Ordered by Shapur I | Dam and Bridge at Shushtar; c. 260 | Shushtar, Iran | Islamic Art and Architecture Collection (Sheila Blair, Jonathan Bloom, Walter Denny)

Ordered by Shapur I | Dam and Bridge at Shushtar; c. 260 | Shushtar, Iran | Islamic Art and Architecture Collection (Sheila Blair, Jonathan Bloom, Walter Denny)

Congratulations to the five winners of this year’s ARTstor Travel Awards! They will each receive $1,500 to be used for their teaching and research travel needs over the course of the next year. The winning essays and accompanying images will be posted in the blog in the near future.

Our thanks to everyone who submitted an essay. Our committee was very impressed by the creative ways that our users integrate the images in the ARTstor Digital Library into their teaching and research. We hope to feature notable submissions from runners up in the blog throughout the year.

The ARTstor Travel Awards 2013 winning essays are:

Peyvand Firouzeh, PhD Candidate, University of Cambridge
Shushtar: A Town to Tame Water

The aridity of the Middle East stands in contrast to the landscape architecture of Islamic gardens, where water is used generously and luxuriously. The contrast hints at creative methods of dealing with water scarcity: from man-made canals and reservoirs to cisterns and qanats (subterranean tunnel-wells). Firouzeh focuses on Shushtar, a town in southwest Iran, by looking at the ways its inhabitants applied to tame water, making the nearby river not only a resource for the essentials, but also an amenity for leisure.

Lisa Hartley, Student Services Associate, Columbus College of Art Design
Wrapped Up in Lace: Chantilly

Coco Chanel called lace “one of the prettiest imitations ever made of the fantasy of nature,” and Hartley introduces us to Chantilly, the tiny town in France where the craft originated. The traditions and skills used there date back as early as the 16th century, when European nobility commissioned workers to create dresses, parasols, shawls, and gloves in beautiful openwork fabric.

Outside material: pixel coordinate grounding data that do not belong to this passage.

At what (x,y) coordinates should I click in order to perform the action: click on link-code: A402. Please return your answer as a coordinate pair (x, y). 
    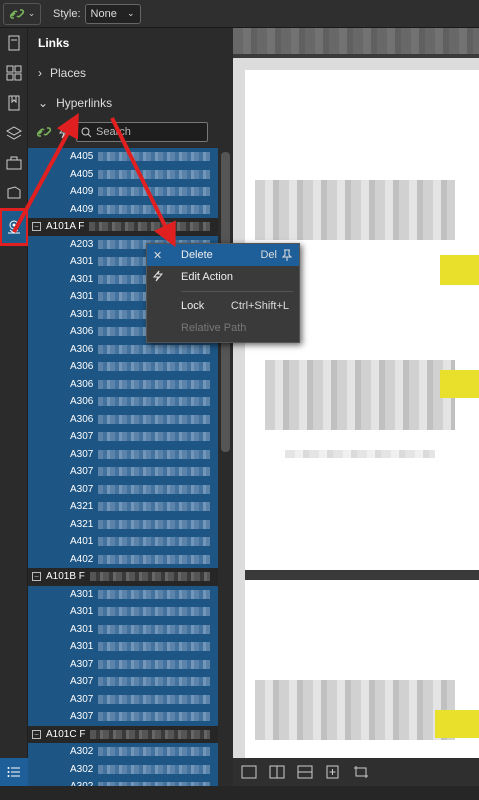
    Looking at the image, I should click on (82, 559).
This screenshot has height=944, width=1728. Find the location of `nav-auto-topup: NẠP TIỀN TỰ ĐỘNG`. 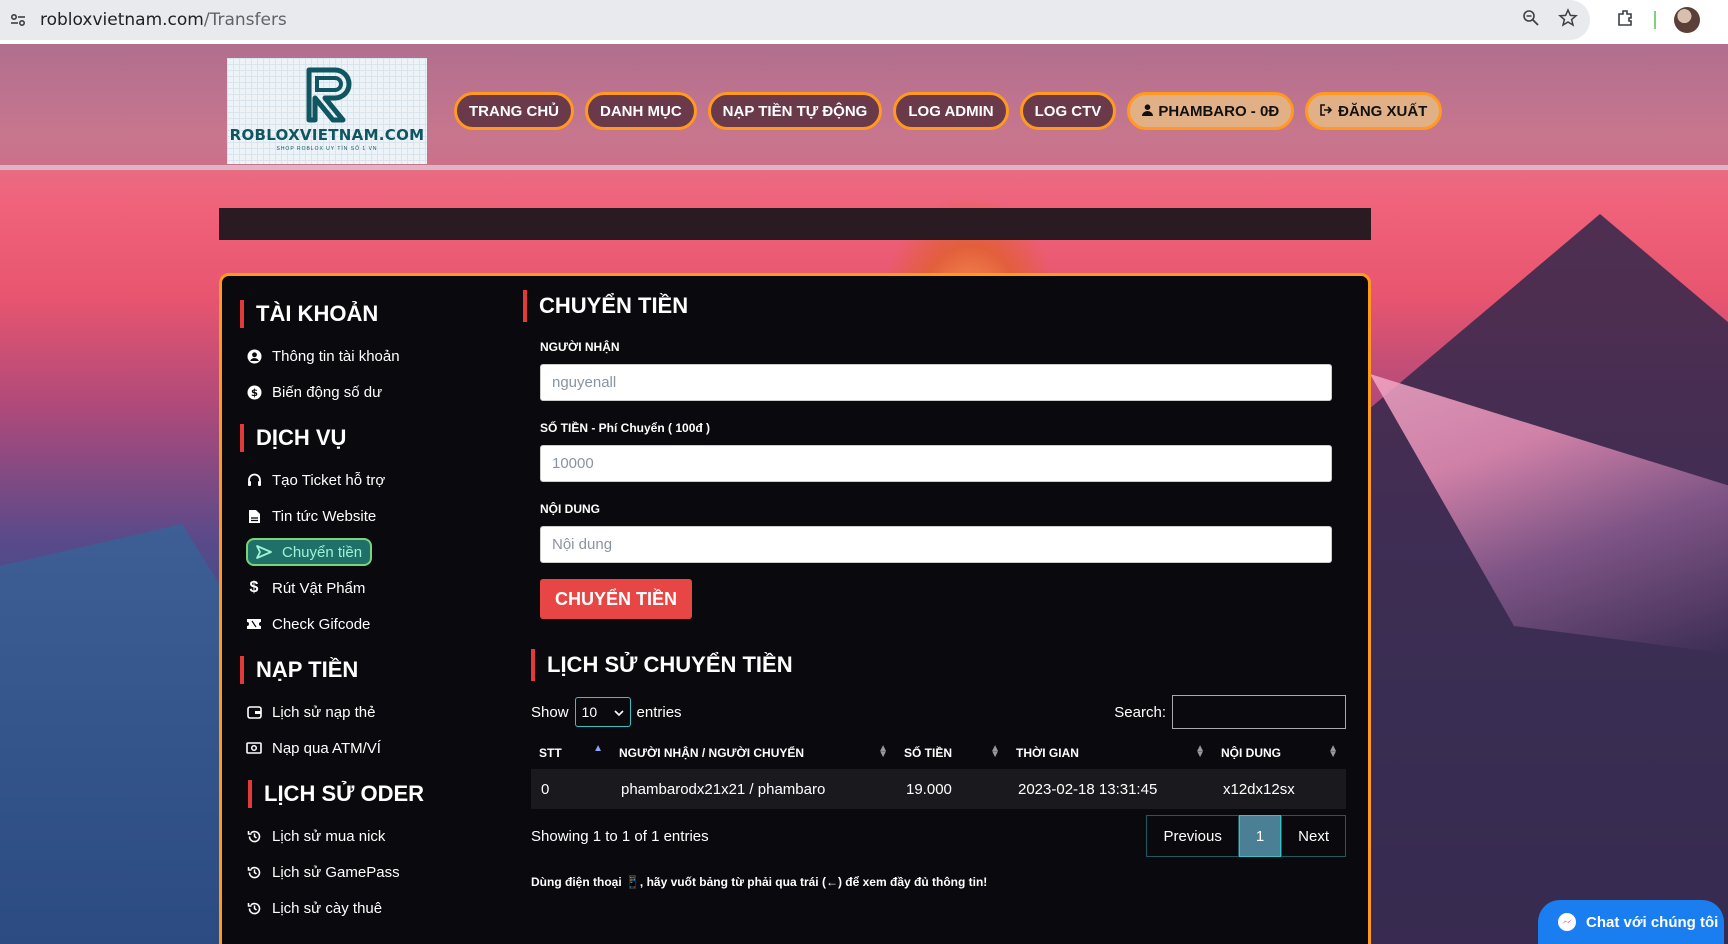

nav-auto-topup: NẠP TIỀN TỰ ĐỘNG is located at coordinates (795, 111).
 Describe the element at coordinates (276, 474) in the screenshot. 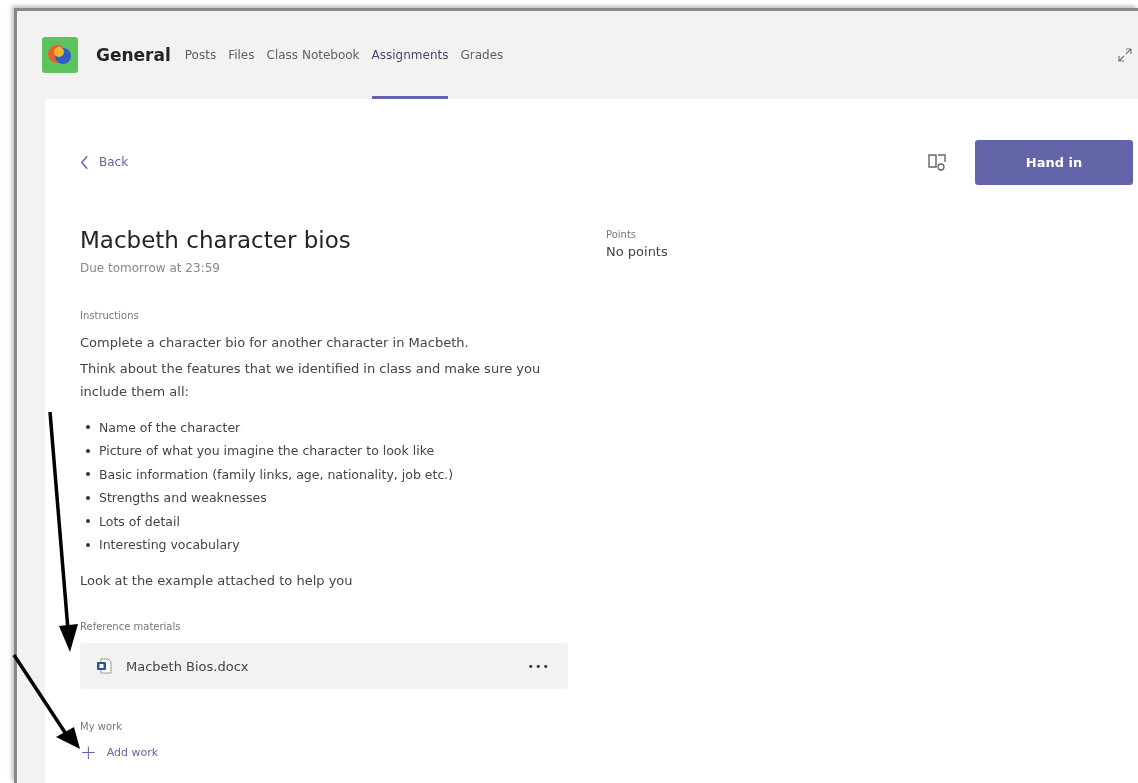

Anne C. Leader, Art History Professor, Savannah College of Art and Design-Atlanta
Florence: City of the Living, City of the Dead

While the primary motivation for patrons of religious architecture and decoration was to gain or retain God’s grace, Florentine tomb monuments manifest a conflicting mix of piety and social calculation, reflecting tension between Christian humility and social recognition. Leader’s essay reconstructs the rich mosaic of tomb markers that once covered the floors, walls, and yards of the Florentine cityscape to bring us closer to how Florentines experienced the deaths and memories of their kin, friends, and competitors in the early modern city.

Marlene Nakagawa, Undergraduate student at the University of Oregon
Alexandria: The City

From Pakistan to Turkey, Alexander the Great founded or renamed nearly twenty cities after himself as a representation of his omnipresence in the ancient world. Over the centuries, most of these Alexandrian cities have been destroyed, renamed, or absorbed into other territories. Nakagawa introduces to the major exception: Alexandria, Egypt’s largest seaport, which continues to be a dynamic force in the country’s ancient and modern economy.

Amber N. Wiley, Ph.D., Visiting Assistant Professor of Architecture, Tulane University
Washington’s Secret City: Cultural Capital

African Americans made up from a quarter to a third of Washington, D.C.’s population throughout the nineteenth century, and historian Constance Green characterized the capital in the early 1900s as the “undisputed center of American Negro civilization.” This population peaked between 1960 and 1990. Wiley’s submission tells the story of African Americans in Washington and their significant contribution to the nation’s capital since its founding in 1790.